## Supplied entries

______

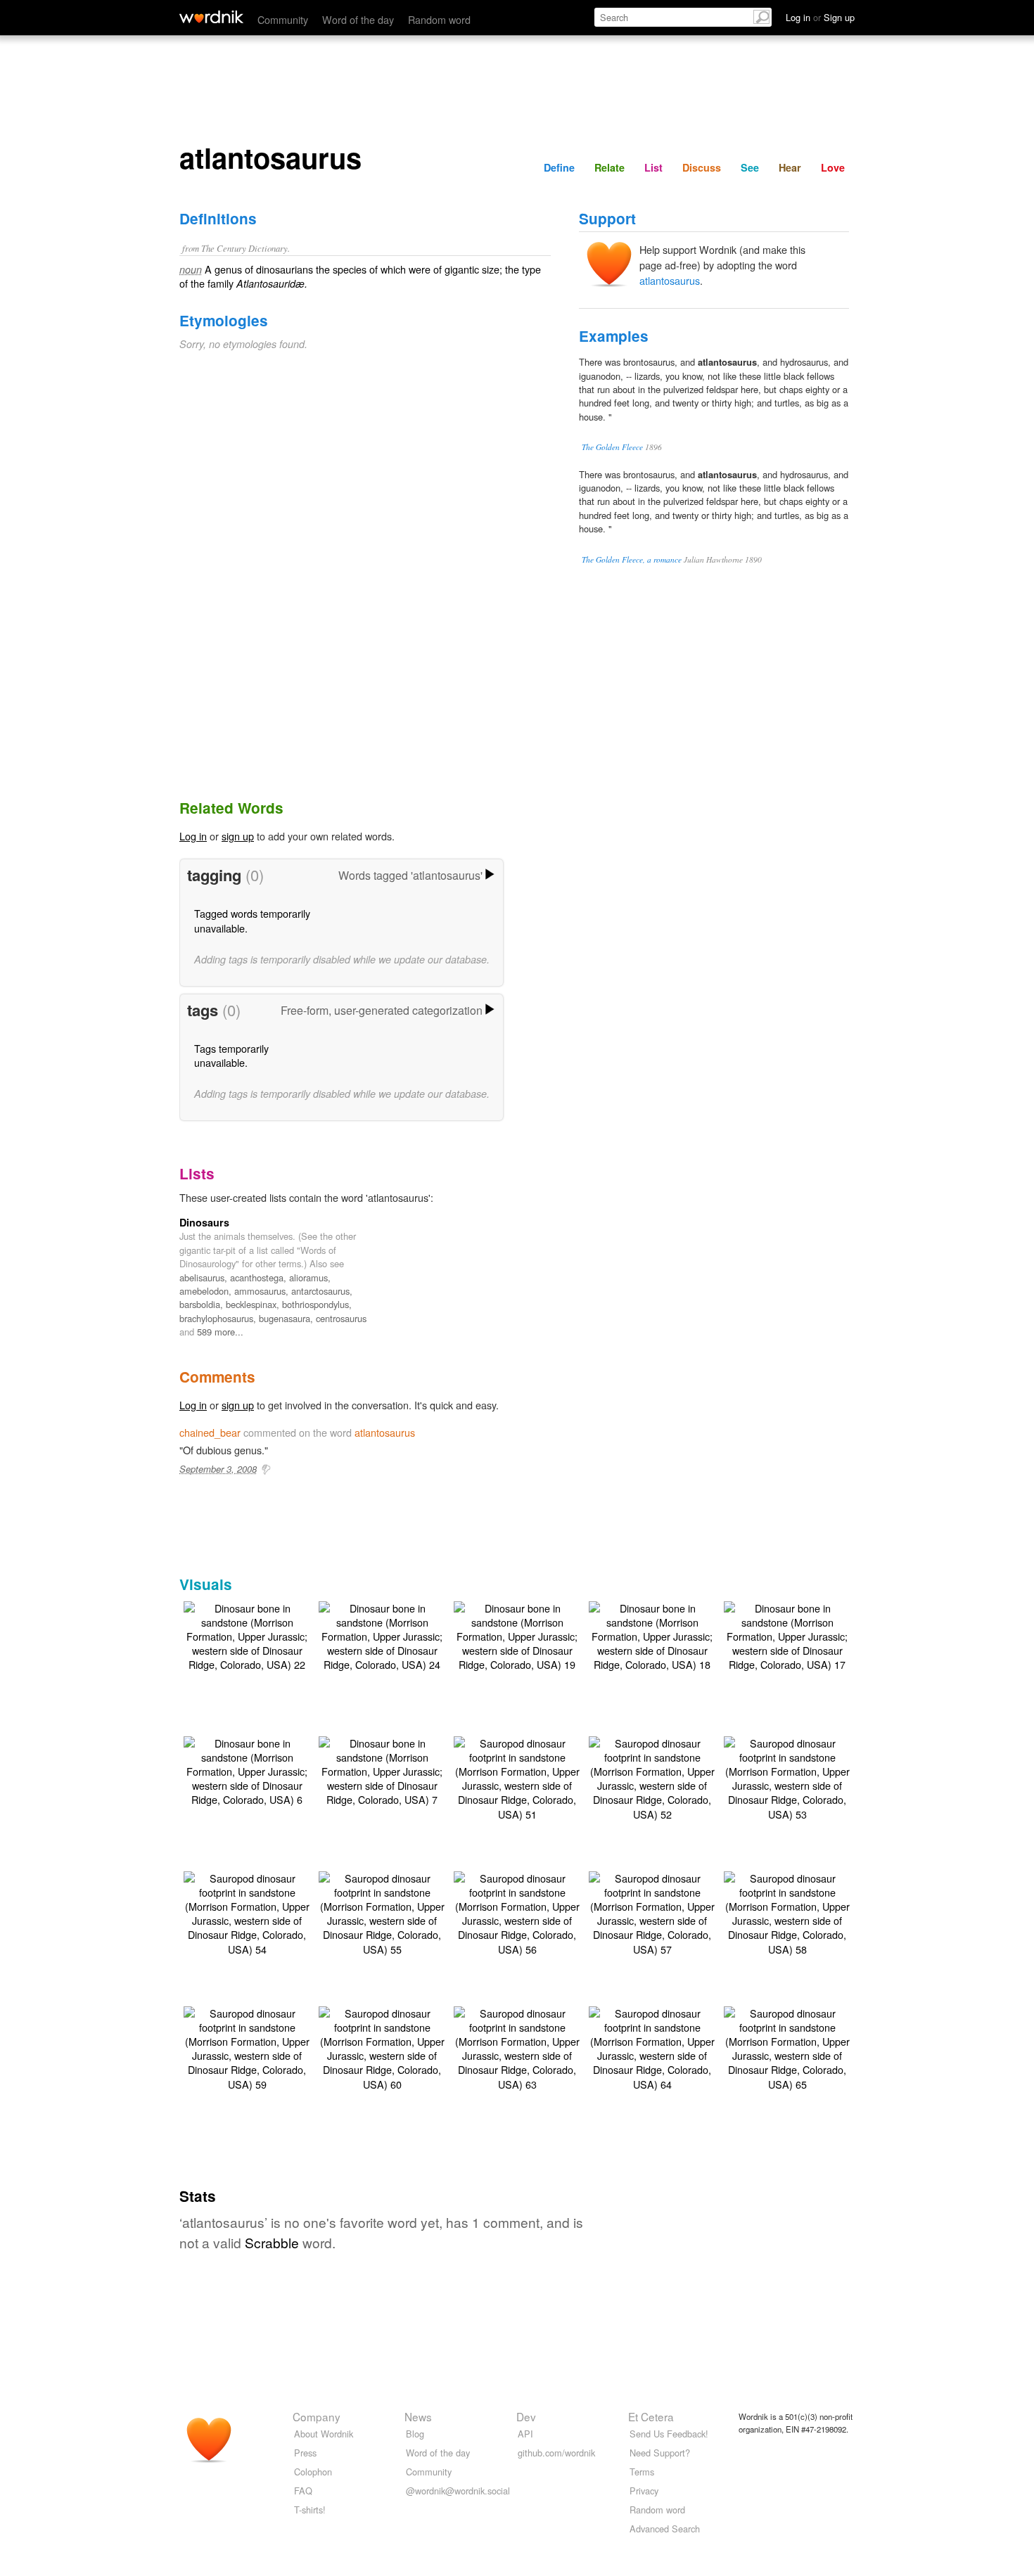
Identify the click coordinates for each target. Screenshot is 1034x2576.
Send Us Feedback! (669, 2433)
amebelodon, (206, 1290)
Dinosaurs (204, 1222)
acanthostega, (259, 1277)
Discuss (701, 167)
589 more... (220, 1331)
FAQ (303, 2490)
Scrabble (272, 2242)
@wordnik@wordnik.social (458, 2490)
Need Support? (660, 2452)
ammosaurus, (262, 1290)
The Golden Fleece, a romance (632, 559)
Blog (415, 2433)
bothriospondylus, (317, 1304)
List (653, 167)
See (750, 167)
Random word (439, 19)
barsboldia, (202, 1304)
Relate (609, 167)
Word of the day (358, 19)
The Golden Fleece (612, 447)
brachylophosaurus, (219, 1318)
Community (282, 19)
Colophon (313, 2471)
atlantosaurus (669, 280)
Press (305, 2452)
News (418, 2416)
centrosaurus (341, 1318)
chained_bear (210, 1432)
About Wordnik (323, 2433)
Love (833, 167)
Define (559, 167)
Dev (526, 2416)
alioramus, (310, 1277)
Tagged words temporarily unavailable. (252, 920)
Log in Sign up (820, 17)
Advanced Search (665, 2528)
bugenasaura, (287, 1318)
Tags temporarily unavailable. (231, 1055)
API (525, 2433)
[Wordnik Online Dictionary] (211, 17)
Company (316, 2416)
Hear (790, 167)
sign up (238, 835)
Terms (642, 2471)
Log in (193, 835)
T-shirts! (310, 2509)
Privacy (644, 2490)
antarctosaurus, (321, 1290)
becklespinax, (254, 1304)
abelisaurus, (204, 1277)
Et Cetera (651, 2416)
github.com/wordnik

______

## The task
Return, word for word, each line from the one that contains "Advanced Search (665, 2528)" through the end of the listing above.

## Solution
Advanced Search (665, 2528)
bugenasaura, (287, 1318)
Tags temporarily unavailable. (231, 1055)
API (525, 2433)
[Wordnik Online Dictionary] (211, 17)
Company (316, 2416)
Hear (790, 167)
sign up (238, 835)
Terms (642, 2471)
Log in (193, 835)
T-shirts! (310, 2509)
Privacy (644, 2490)
antarctosaurus, (321, 1290)
becklespinax, (254, 1304)
abelisaurus, (204, 1277)
Et Cetera (651, 2416)
github.com/wordnik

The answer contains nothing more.